US New Palm-sized Satellite Drones to Open Up “Aerial View” for Soldiers
The Sunday Times reported on July 7 that the “Black Bumblebee” drone looks like a child’s toy helicopter, but this miniature drone is changing the nature of war.
According to the report, the US army has recently deployed these pencil-long drones for the very first time, and they will be sent to Afghanistan with some members of the 82nd Airborne Division. The French Army are using the same type of drones in Mali. The British Army used its earlier type in Afghanistan in 2011, and recently purchased 30 more newest ones, with a total cost of nearly £1.4 million. The new type is more advanced with several features including night vision, GPS, shooting high-resolution videos and automated flight.
In 2016, the Norwegian start-up Prox Dynamics, which manufactured the drones, was bought by American company FLIR.
The British media pointed out that the “Black Bumblebee” is 16.8 cm in length but only 32 g in weight. As it is very quiet, it can carry out real-time surveillance task without being noticed. This electric dual-rotor drone has an endurance capacity of 25 minutes, and can maintain contact with operators in 1.2 miles away (about 2 kilometers). It is able to fly at 13 miles per hour (about 21 km/h) in a temperature as high as 43 degree celsius. At night, with its thermal imaging camera, it can send real-time videos and high-resolution images back to operators.

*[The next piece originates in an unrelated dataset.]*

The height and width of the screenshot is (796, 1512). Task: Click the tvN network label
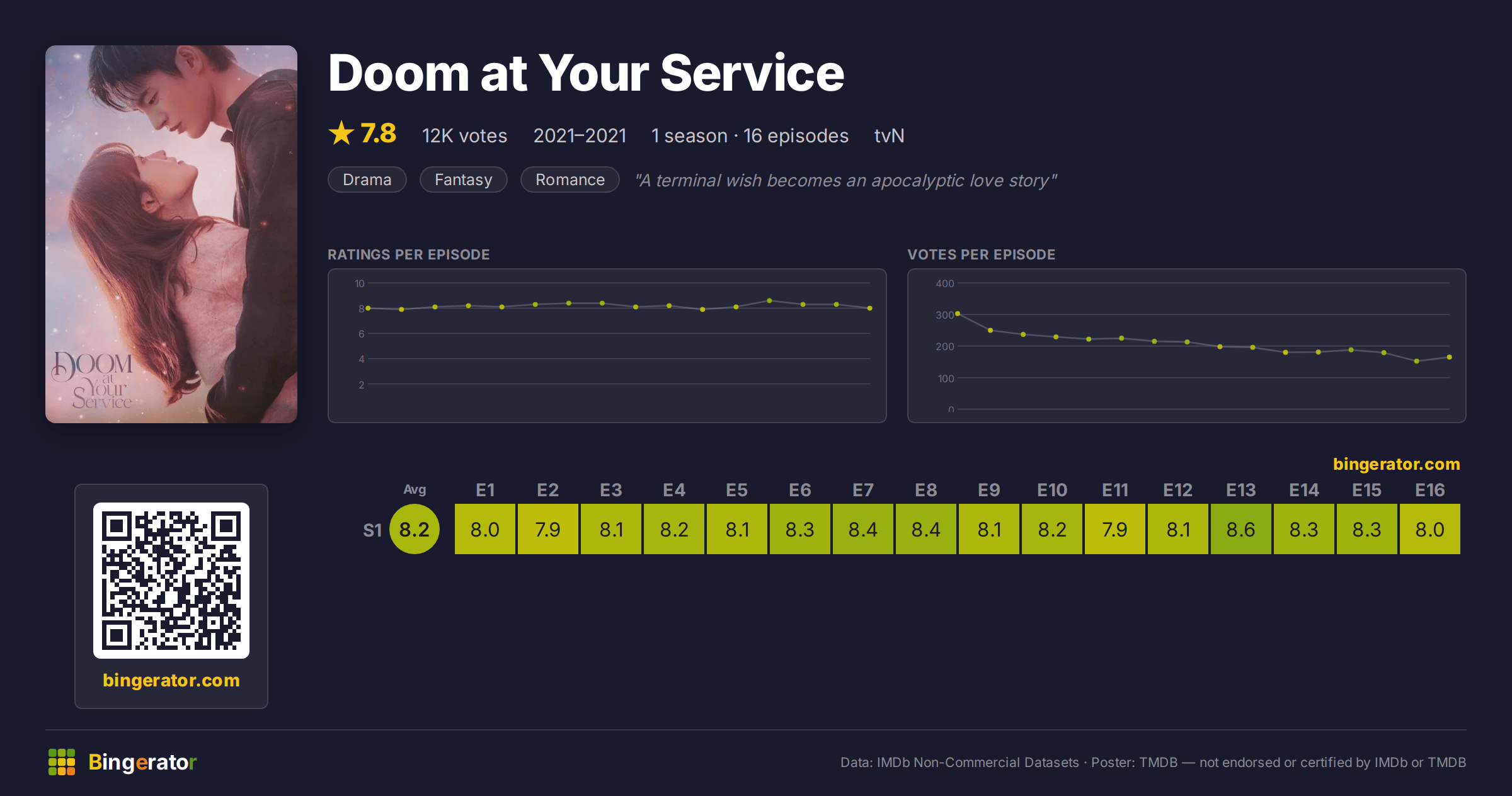(x=889, y=135)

Ole Aguirre from FLIR said that the drones are very useful in crowded cities, as they can fly along the streets and over the roofs, looking for snipers or other threats. They can also fly into dark buildings, caves and even pipes. He said, “When you go on patrol in a certain region on foot or by car, these drones can take the lead.”
According to the report, this type of drones is operated by a person on a touch screen. They can fly in line with projected routes, or return as required in accordance with programming.
With its camera and AI, the “Black Bumblebee” will get to know its surrounding and form a distribution map for the obstacles it should avoid during its flight. As control signals might be blocked indoors, the map will help it locate its relative position.
Aguirre said, “You don’t have to wait for other larger equipment, or ask the head office to send larger drones to carry out surveillance tasks. The team leader can send this system to any place where he wants to observe everything from space. It only takes 20 seconds to set it off. Furthermore, it can fly from the palm of your hand.”